«Общественная ткань мертвеет»

Разговор Константина Шавловского с петербургским литератором о его внутреннем пути сквозь войну и о затянувшемся чувстве долгой, бесконечной остановки

текст: Константин Шавловский
Detailed_picture© Аня Михеева

После долгой паузы Кольта наконец начинает новый проект. Его название: «Россия: привычный вывих».

Проект будет посвящен тому, как живет Россия в военные годы, ее базовым общественным феноменам, настроениям, страхам, безразличию и новым схемам солидарности, адаптации и техникам мыслимого упорства.

Как всегда в таких проектах, мы будем стараться смотреть на статус-кво в стране в разных оптиках: от более личной до аналитической. По понятным причинам немалая часть материалов будет выходить на анонимной основе.

Это правило действует и для первого текста в новой серии. Это разговор Константина Шавловского с петербургским литератором, который предпочел, чтобы его имя осталось неизвестным.

Разговор шел, прежде всего, о том, как менялось ощущение среды и самого себя за четыре с половиной года войны. И о том состоянии плотного «вмерзания в лед», которое характерно для страны сегодня.

— Помнишь ли ты, как ты встретил 24 февраля? Вообще себя в те дни?

— В те дни меня держали на плаву занятия со студентами. Я сразу понял, что двигаться по старому плану невозможно, и мы стали читать «Антигону» Софокла.

У меня был какой-то нутряной порыв, интуиция, что, пока еще существует какое-никакое независимое пространство, нужно коллективное дело, необходимо всех увлечь — чтобы не сойти с ума.

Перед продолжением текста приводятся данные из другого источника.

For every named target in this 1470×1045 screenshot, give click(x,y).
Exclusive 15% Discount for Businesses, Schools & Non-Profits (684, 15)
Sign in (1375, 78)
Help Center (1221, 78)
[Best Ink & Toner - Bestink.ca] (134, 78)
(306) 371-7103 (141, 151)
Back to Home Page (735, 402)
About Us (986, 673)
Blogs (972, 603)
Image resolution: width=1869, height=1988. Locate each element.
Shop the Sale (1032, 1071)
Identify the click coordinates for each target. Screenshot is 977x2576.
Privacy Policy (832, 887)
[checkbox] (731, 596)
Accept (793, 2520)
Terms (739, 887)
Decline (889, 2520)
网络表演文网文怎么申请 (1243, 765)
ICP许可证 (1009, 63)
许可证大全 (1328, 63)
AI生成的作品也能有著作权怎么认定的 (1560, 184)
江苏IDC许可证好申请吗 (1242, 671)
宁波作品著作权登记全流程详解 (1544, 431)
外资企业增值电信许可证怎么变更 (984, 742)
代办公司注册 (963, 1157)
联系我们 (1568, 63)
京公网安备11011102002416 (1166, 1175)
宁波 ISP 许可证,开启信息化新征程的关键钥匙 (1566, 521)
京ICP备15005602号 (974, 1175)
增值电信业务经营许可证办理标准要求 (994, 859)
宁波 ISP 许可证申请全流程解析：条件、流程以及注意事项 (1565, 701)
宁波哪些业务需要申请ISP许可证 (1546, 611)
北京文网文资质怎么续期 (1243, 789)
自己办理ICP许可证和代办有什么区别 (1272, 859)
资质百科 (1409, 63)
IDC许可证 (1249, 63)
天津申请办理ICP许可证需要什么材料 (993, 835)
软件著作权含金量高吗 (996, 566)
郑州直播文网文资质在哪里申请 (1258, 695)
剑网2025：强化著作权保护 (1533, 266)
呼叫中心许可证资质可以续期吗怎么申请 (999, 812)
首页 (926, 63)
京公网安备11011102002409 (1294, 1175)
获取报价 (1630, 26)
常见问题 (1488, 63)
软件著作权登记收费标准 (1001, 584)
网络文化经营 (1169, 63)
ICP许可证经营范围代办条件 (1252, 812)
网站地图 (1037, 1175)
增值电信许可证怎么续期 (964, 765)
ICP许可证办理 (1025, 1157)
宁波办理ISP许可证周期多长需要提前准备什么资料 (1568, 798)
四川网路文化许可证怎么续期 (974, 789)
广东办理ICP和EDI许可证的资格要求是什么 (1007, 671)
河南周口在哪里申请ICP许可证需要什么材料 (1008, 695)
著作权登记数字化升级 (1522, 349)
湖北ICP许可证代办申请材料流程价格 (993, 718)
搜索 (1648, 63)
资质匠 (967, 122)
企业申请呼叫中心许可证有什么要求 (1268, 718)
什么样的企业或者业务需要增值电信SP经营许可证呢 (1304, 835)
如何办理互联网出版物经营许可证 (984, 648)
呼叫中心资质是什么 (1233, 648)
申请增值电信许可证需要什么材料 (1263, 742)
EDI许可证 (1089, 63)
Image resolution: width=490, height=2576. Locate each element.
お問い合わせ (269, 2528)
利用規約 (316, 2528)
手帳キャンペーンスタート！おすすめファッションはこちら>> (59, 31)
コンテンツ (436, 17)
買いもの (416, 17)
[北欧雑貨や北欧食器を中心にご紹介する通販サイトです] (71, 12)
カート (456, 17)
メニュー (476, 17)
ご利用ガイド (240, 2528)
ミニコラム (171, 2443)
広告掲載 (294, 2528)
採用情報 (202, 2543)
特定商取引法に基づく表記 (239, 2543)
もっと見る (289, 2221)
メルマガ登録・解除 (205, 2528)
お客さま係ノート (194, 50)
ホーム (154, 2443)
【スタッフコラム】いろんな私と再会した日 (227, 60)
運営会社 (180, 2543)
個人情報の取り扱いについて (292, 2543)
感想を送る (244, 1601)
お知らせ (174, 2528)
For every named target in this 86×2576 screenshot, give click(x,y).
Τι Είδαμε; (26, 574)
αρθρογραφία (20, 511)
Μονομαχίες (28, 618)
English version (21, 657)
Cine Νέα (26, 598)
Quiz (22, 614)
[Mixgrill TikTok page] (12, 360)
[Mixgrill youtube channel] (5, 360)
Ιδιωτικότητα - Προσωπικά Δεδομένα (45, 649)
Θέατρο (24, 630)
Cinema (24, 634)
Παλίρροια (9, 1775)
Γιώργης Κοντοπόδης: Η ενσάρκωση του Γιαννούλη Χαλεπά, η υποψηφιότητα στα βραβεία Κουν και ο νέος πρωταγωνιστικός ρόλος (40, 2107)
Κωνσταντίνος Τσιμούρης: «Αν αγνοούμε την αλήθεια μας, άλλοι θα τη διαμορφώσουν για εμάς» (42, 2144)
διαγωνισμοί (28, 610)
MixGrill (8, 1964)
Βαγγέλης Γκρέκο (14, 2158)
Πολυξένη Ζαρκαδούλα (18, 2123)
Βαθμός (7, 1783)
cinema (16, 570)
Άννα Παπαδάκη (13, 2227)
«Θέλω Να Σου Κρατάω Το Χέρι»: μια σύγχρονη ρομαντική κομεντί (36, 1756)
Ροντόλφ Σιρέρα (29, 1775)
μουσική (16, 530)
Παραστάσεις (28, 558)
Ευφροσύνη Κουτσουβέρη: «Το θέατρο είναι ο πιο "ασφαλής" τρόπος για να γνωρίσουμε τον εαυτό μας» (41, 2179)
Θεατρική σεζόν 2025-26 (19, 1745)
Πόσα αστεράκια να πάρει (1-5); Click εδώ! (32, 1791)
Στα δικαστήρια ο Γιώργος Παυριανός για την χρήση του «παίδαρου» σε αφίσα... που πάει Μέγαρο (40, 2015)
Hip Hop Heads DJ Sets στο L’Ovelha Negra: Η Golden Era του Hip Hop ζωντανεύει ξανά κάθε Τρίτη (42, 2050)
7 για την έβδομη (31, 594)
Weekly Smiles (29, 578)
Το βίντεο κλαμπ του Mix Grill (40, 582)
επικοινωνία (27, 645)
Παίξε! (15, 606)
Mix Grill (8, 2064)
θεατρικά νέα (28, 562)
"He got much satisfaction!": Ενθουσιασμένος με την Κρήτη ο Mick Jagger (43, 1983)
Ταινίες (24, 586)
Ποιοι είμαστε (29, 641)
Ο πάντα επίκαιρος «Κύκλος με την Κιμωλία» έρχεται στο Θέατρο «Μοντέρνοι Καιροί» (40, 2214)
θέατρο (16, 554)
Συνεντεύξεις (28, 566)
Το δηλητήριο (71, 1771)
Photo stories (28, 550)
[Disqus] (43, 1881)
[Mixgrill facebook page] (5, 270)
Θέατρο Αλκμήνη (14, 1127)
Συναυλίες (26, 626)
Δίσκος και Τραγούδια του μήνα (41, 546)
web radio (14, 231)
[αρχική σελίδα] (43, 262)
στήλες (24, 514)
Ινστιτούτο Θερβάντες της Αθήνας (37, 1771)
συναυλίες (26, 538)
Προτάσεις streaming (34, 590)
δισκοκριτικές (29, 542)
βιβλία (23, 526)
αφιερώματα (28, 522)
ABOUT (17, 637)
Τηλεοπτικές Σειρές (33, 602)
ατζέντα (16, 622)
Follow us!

Разыграть подлинное мифологическое безумие, но все-таки в отстраненной форме. Чтобы, с одной стороны, оно служило зеркалом происходящего, а с другой — могло экранировать панику. Так что мы читали по ролям «Антигону».

— В первые дни у многих было желание что-то сделать — кто-то клеил стикеры, рисовал граффити, многие выходили на митинги — ты на них был?

— Да, ходил, еще в феврале, из чувства долга. И одновременно из желания просто быть с людьми. Энтузиазма у меня не было. Особого страха тоже. Как, впрочем, и надежды, что на что-то можно повлиять.

— Ты думаешь, у кого-то из тех, кто выходил, была надежда?

— Возможно, у молодого поколения, которое не видело полумиллионные митинги во времена перестройки, да и Болотную не застало, было ощущение подъема, мобилизации. Но я-то помнил совершенно другие толпы, которые сносили на своем пути все.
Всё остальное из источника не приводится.